Let's fill in the table of values for the function $g(x) = x^2 - 4x$. We will substitute each given value of $x$ into the function to calculate $g(x)$.

Calculations:

1. For $x = -2$: $g(-2) = (-2)^2 - 4(-2) = 4 + 8 = 12$

2. For $x = -1$: $g(-1) = (-1)^2 - 4(-1) = 1 + 4 = 5$

3. For $x = 0$: $g(0) = (0)^2 - 4(0) = 0$

4. For $x = 2$: $g(2) = (2)^2 - 4(2) = 4 - 8 = -4$

5. For $x = 4$: $g(4) = (4)^2 - 4(4) = 16 - 16 = 0$

6. For $x = 5$: $g(5) = (5)^2 - 4(5) = 25 - 20 = 5$

7. For $x = 6$: $g(6) = (6)^2 - 4(6) = 36 - 24 = 12$

Completed Table:

Would you like assistance with sketching the graph or any further details?

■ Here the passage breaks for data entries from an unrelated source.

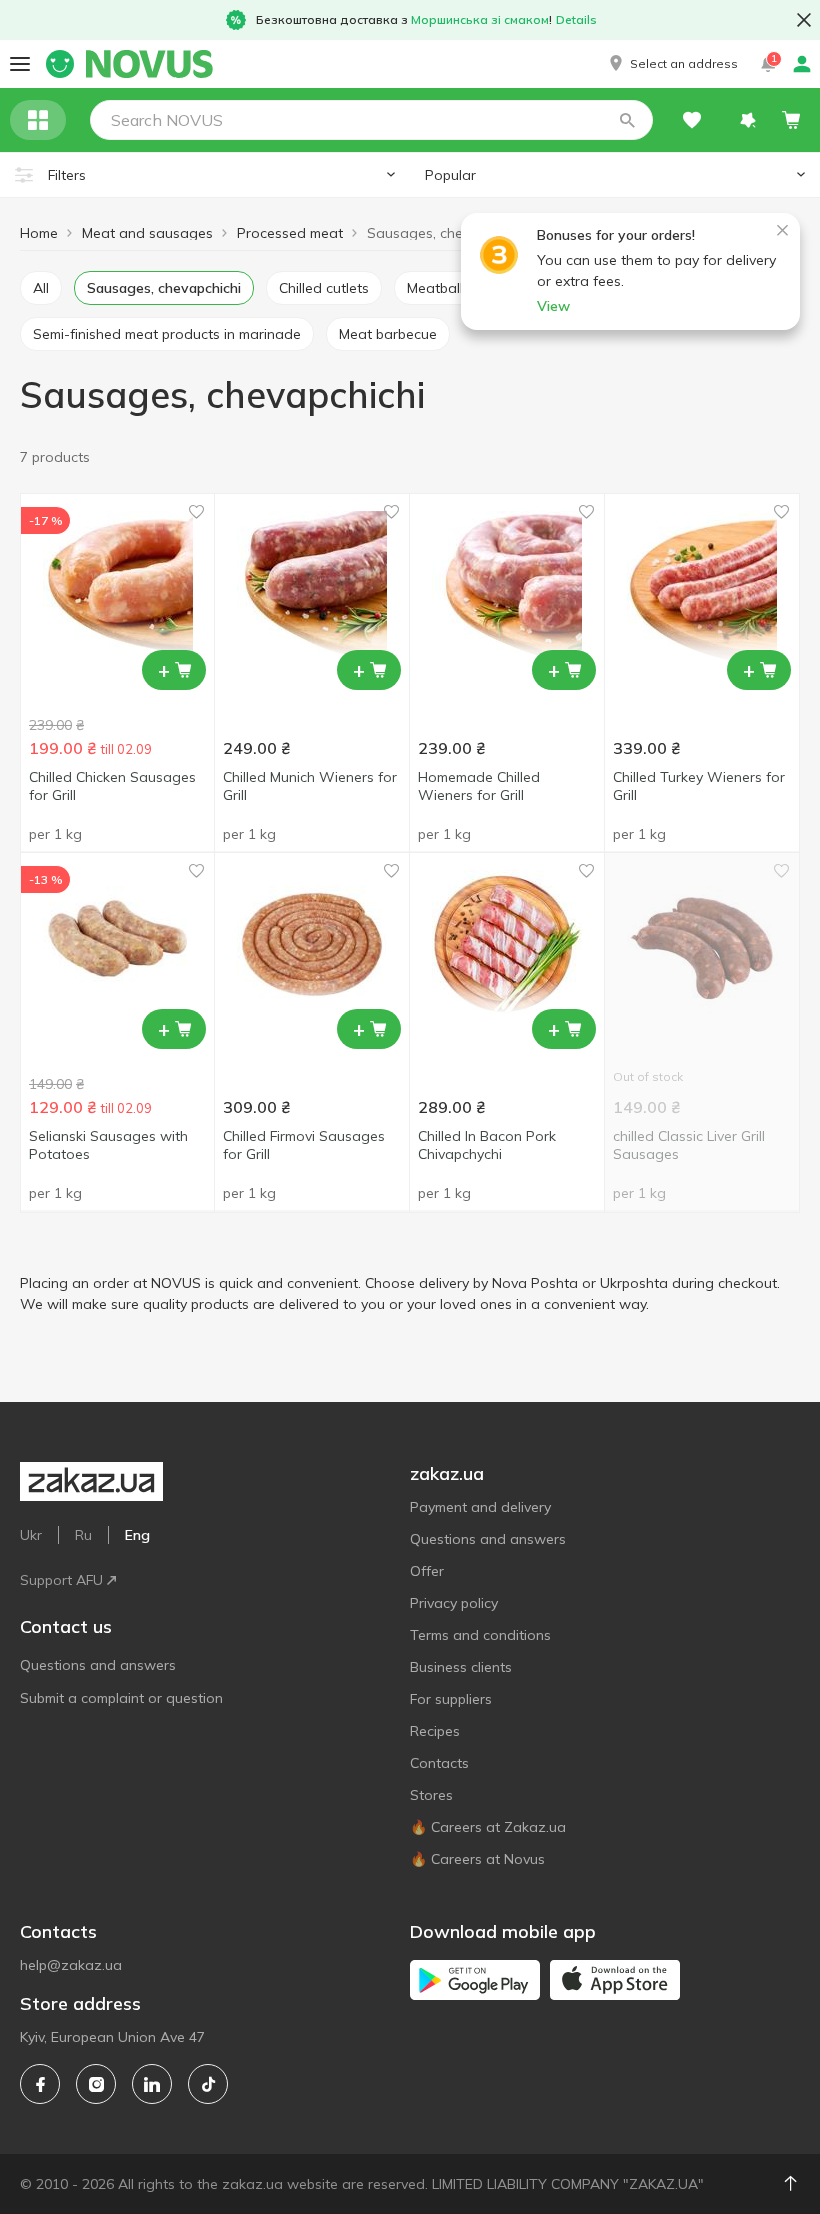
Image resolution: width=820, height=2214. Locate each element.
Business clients (461, 1667)
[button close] (804, 20)
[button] (672, 64)
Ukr (31, 1535)
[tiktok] (208, 2084)
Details (576, 19)
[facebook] (40, 2084)
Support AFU (61, 1580)
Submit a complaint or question (121, 1698)
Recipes (435, 1731)
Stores (431, 1795)
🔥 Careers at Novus (477, 1859)
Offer (427, 1571)
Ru (83, 1535)
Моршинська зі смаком (480, 19)
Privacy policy (454, 1603)
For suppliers (451, 1699)
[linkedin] (152, 2084)
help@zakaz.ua (71, 1965)
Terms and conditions (480, 1635)
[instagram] (96, 2084)
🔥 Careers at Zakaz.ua (488, 1827)
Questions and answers (98, 1665)
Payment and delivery (480, 1507)
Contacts (439, 1763)
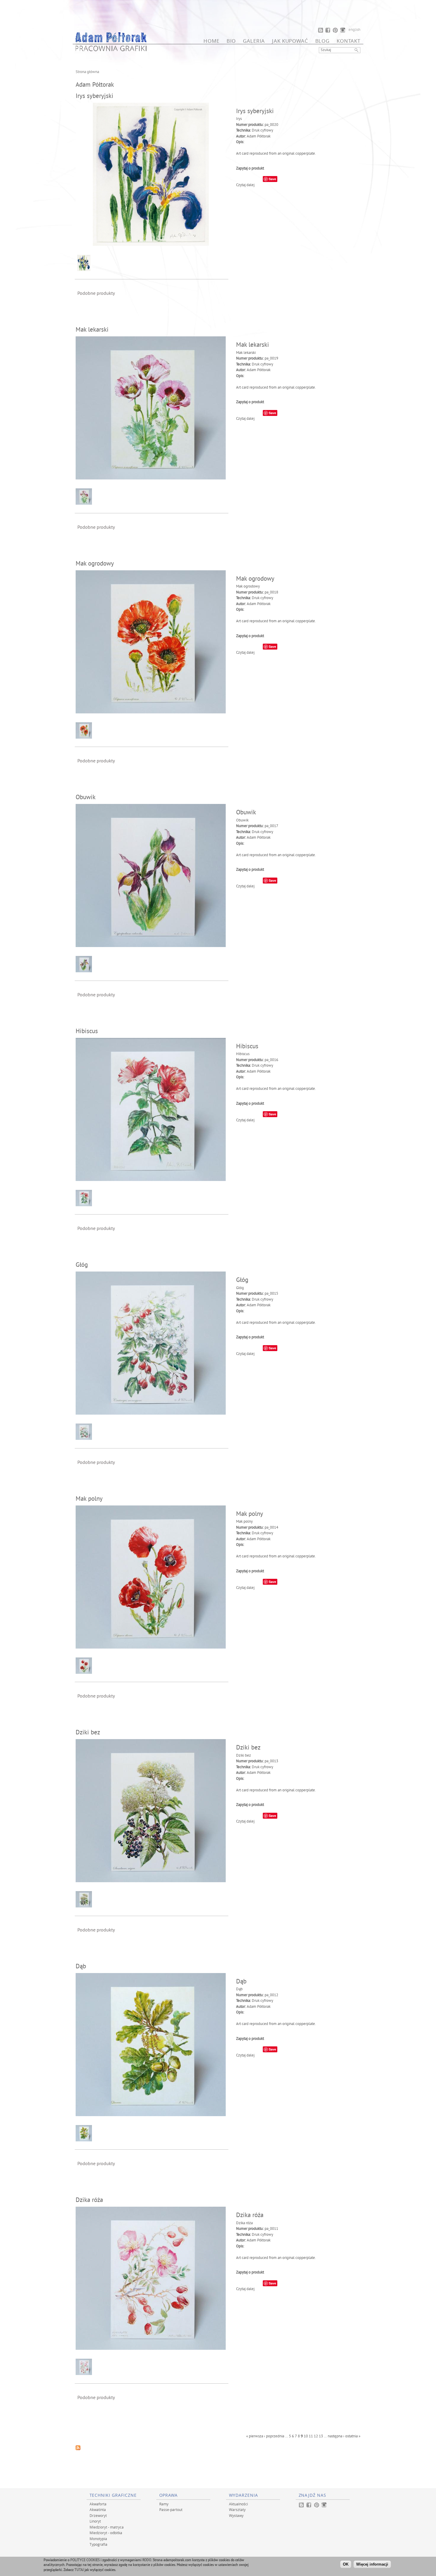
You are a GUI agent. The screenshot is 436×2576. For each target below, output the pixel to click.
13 (321, 2436)
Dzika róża (89, 2200)
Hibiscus (87, 1032)
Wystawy (236, 2515)
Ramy (163, 2503)
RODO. (147, 2560)
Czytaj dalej (245, 185)
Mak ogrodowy (95, 564)
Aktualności (238, 2503)
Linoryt (95, 2521)
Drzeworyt (98, 2515)
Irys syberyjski (94, 96)
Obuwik (86, 798)
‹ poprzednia (274, 2436)
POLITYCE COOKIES (85, 2560)
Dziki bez (88, 1733)
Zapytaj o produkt (250, 168)
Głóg (82, 1265)
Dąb (81, 1967)
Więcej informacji (372, 2564)
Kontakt (348, 40)
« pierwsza (254, 2436)
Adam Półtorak (258, 136)
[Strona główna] (111, 49)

Here are five related questions:

1. How do you determine if a quadratic function opens upward or downward?
2. What are the roots of the function $g(x) = x^2 - 4x$?
3. What is the vertex of the parabola for the function $g(x) = x^2 - 4x$?
4. How would you find the axis of symmetry for this quadratic function?
5. What is the importance of plotting points when sketching a graph?

Tip: The vertex form of a quadratic equation $ax^2 + bx + c$ helps identify the vertex directly and simplifies graphing.